If registration for notifications is supported by the underlying network node protocol, then the communication service's network plug-in performs the registration, whether the registration is the result of an application-initiated registration request or of an online provisioning step in Services Gatekeeper. All OSA/Parlay Gateway interfaces support such registration for notifications.

Note:

Some network protocols support some, but not all registration types. For example, in MM7 an application can register to receive notifications for delivery reports on messages sent from the application, but not to receive notifications on messages sent to the application from the network. In this case, registration for such notifications can be done off-line when provisioning the MMSC.

Whether the notification is set up in the network or by using OAM, Services Gatekeeper correlates all network-triggered traffic with its corresponding application.

Notification Life Span

Notifications are placed into three categories, based on the expected life span of the notification. These categories determine the failover strategies used:

  • Short life span

    These notifications have an expected life span of a few seconds. Typically, these are delivery acknowledgments for delivering the request to the network node, where the response to the request is reported asynchronously. For this category, a single plug-in, the originating one, is deemed sufficient to handle the response from the network node.

  • Medium life span

    These notifications have an expected life span of minutes up to a few days. Typically, these are acknowledgments for delivering the request to a user terminal. For this category, the delivery notification criteria that have been registered are replicated to one additional instance of the network protocol plug-in. The plug-in that receives the notification registers a secondary notification with the network node, if possible.

  • Long life span

    These notifications have an expected life span of more than a few days. Typically, these are registrations for notifications of network-triggered SMS and MMS messages or calls that need to be handled by an application. For this category, the delivery notification criteria are replicated to all instances of the network plug-in. Each plug-in that receives the notification registers an interface with the network node.

## LISTED ENTRIES
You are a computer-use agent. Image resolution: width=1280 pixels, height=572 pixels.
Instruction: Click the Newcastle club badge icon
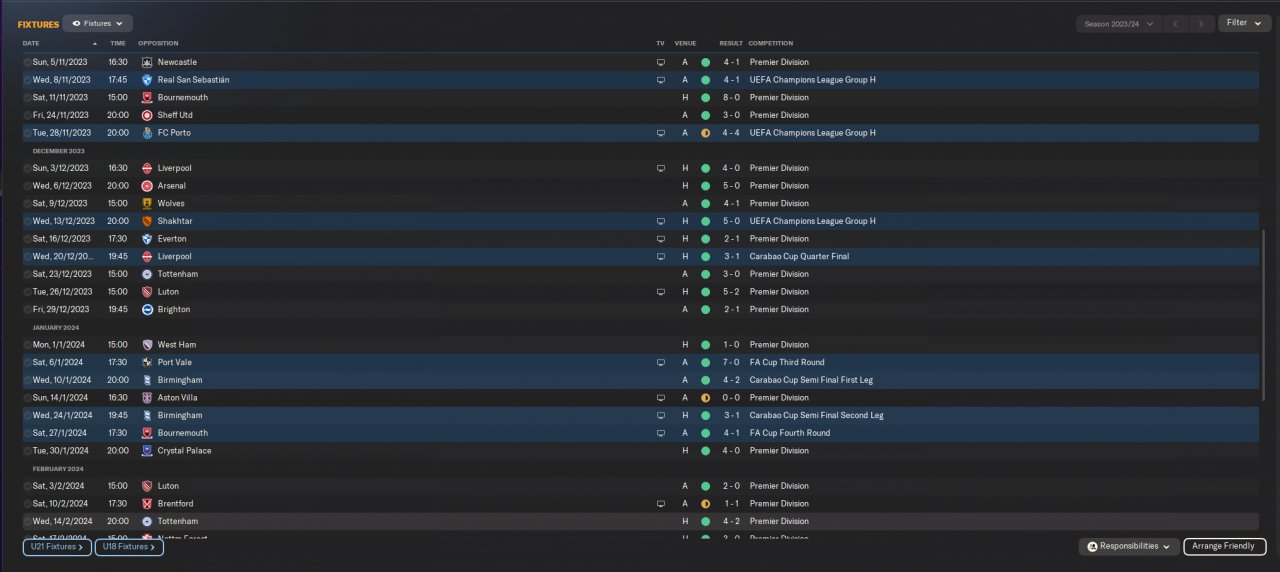point(147,62)
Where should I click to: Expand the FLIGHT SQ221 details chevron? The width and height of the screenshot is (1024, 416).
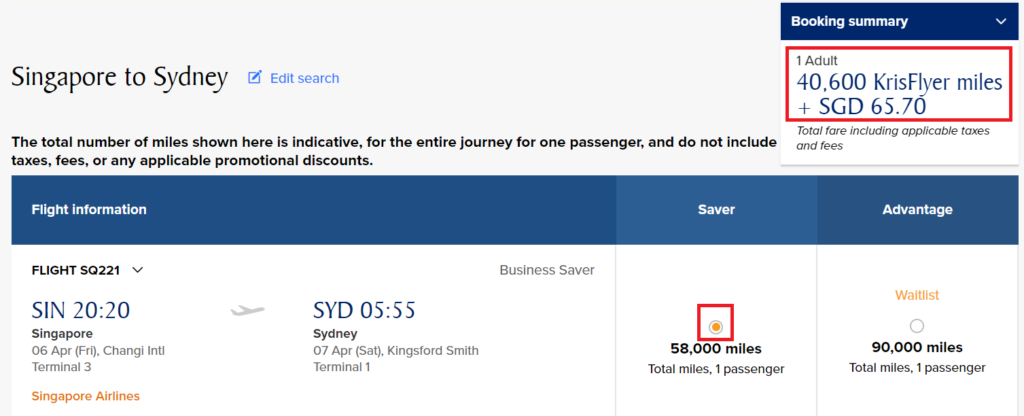pyautogui.click(x=137, y=270)
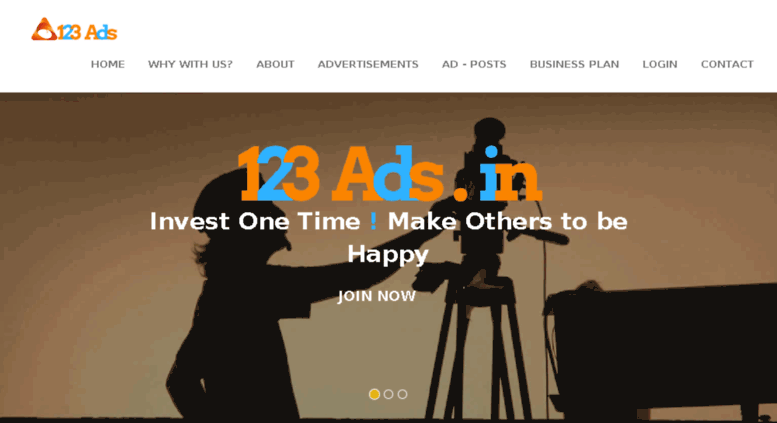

## EXERCISE TASK
Do these statements agree with the notification passage? Answer yes or no for each and quote the deciding words. (a) In MM7, an application can register to receive notifications on messages sent to it from the network. (b) For medium life span notifications, the registered delivery notification criteria are replicated to one additional plug-in instance. (c) Long life span notifications have an expected life span of minutes up to a few days. Use only the text to answer.

## WRITTEN SOLUTION
(a) No: "but not to receive notifications on messages sent to the application from the network."
(b) Yes: "the delivery notification criteria that have been registered are replicated to one additional instance of the network protocol plug-in."
(c) No: "These notifications have an expected life span of more than a few days."